Evidence - Hearsay - Exception - Necessary and Reliable
R. v. Tsekouras (Ont CA, 2017)
In this criminal case Watt JA engages in a salutory consideration of the principled exception to the hearsay rule (where evidence is both necessary and reliable):
 The central underlying concern with the admission of hearsay evidence is the inability of the party opposite to cross-examine the declarant on the truth and accuracy of the reported statement, to test his or her perception, memory, narration and sincerity:, at paras. 18-19; R. v. Khelawon, 2006 SCC 57 (CanLII),  2 S.C.R. 787, at para. 2.
 When hearsay evidence is tendered for admission under the principled exception to the hearsay rule and no issue arises about the necessity requirement because of the death of the declarant, the task of the trial judge is to determine whether the reliability requirement has been met. Reliability, the current equivalent of Wigmore's “circumstantial guarantee of trustworthiness" or “probability of trustworthiness”, operates as a substitute or surrogate for the more traditional mechanism for testing reliability – cross-examination. Reliability intervenes to ensure that only hearsay statements worthy of consideration by a trier of fact get before it.
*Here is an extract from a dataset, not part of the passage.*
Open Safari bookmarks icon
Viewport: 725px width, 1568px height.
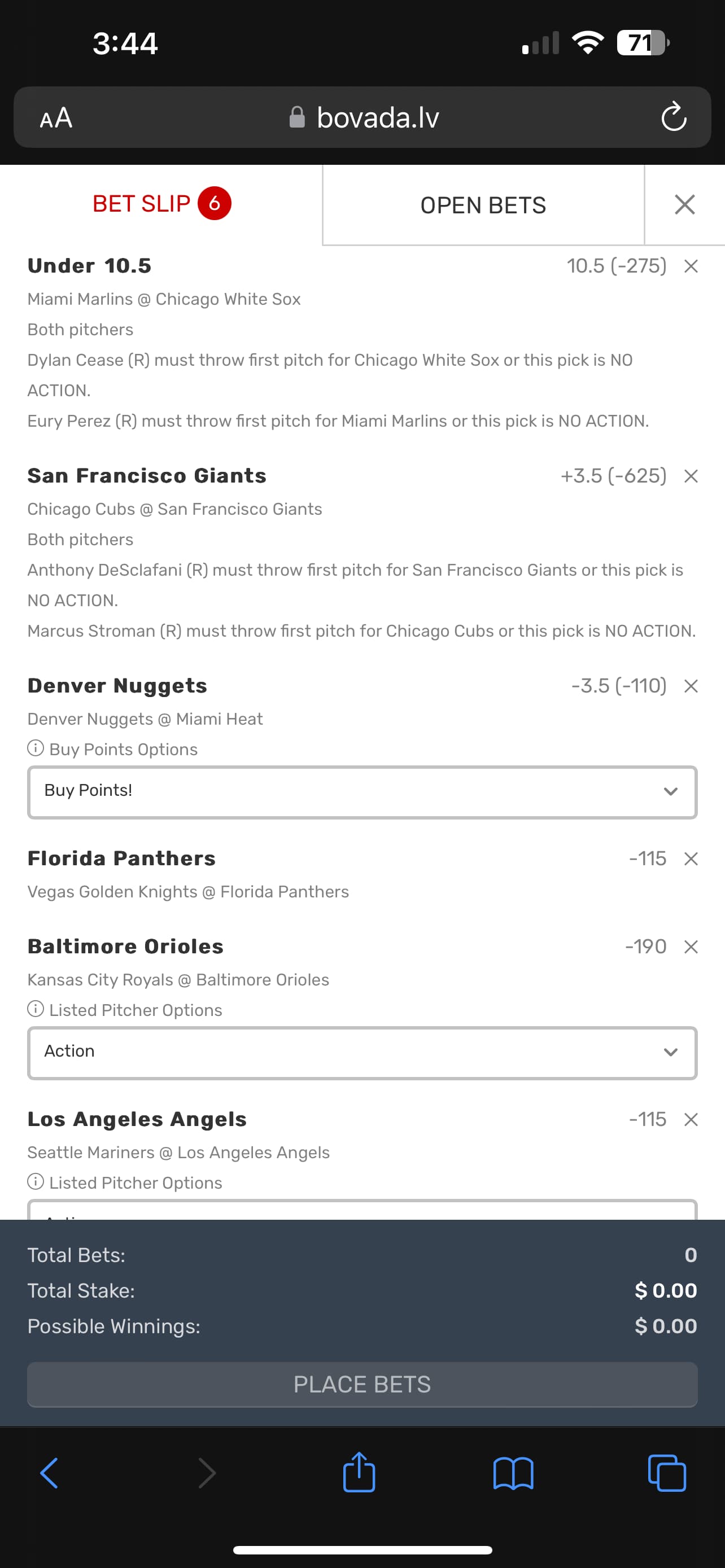click(x=513, y=1473)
 It is well established that the reliability requirement under the principled exception to the hearsay rule refers to threshold, not ultimate reliability. After all, the ultimate reliability of any piece of evidence received in a criminal trial is for the trier of fact to determine in the context of all the evidence adduced at trial: Khelowan, at paras. 2-3, 50; Youvarajah, at para. 23.
 Since the underlying concern when hearsay evidence is proposed for admission is the opponent's ability to test it by traditional means, the reliability requirement under the principled approach seeks to identify those cases in which this difficulty is sufficiently expunged to justify receiving the evidence by exception to the general exclusionary rule: Khelowan, at para. 61.
 A proponent who seeks the reception of hearsay evidence under the principled exception usually tries to satisfy the reliability requirement in either of two ways. One way is to show that no real concern exists about the truth of the statement because of the circumstances in which the statement came about. Another way of satisfying the reliability requirement is to demonstrate that no real concern arises from the introduction of the statement in hearsay form because, in the circumstances, the opponent can sufficiently test its truth and accuracy: Khelowan, at paras. 62-63. See also, R. v. Blackman, 2008 SCC 37 (CanLII),  2 S.C.R. 298, at para. 35.
 These two methods of satisfying the reliability requirement are not mutually exclusive: Khelowan, at para. 65; Blackman, at para. 65; R. v. Devine, 2008 SCC 36 (CanLII),  2 S.C.R. 283, at paras. 22-23. That said, where the declarant is not available for cross-examination, the focus of the reliability inquiry will necessarily be on the circumstances in which the statement came about. The trial judge should consider the cumulative effect of all the evidence relevant to the reliability issue with his or her focus on the particular dangers presented by the evidence: Khelowan, at para. 4.
 The factors to be considered on the inquiry into reliability cannot be categorized in terms of threshold and ultimate reliability. Trial judges are to undertake a more functional approach with their focus on the particular dangers raised by the hearsay evidence tendered for admission. But the approach of the trial judge to the reliability requirement and, more broadly, the issue of admissibility, must respect the distinction in roles between the trier of law and the trier of fact. To retain the integrity of the fact-finding process, the issue of ultimate reliability must not be pre-empted by a determination made on the admissibility voir dire: Khelowan, at paras. 4, 93.
 Where a proponent seeks to satisfy the reliability requirement by evidence about the circumstances in which the statement was made, a trial judge may also consider the presence of corroborating, or for that matter, conflicting evidence: Khelowan, at para. 100; Chretien, at para. 54.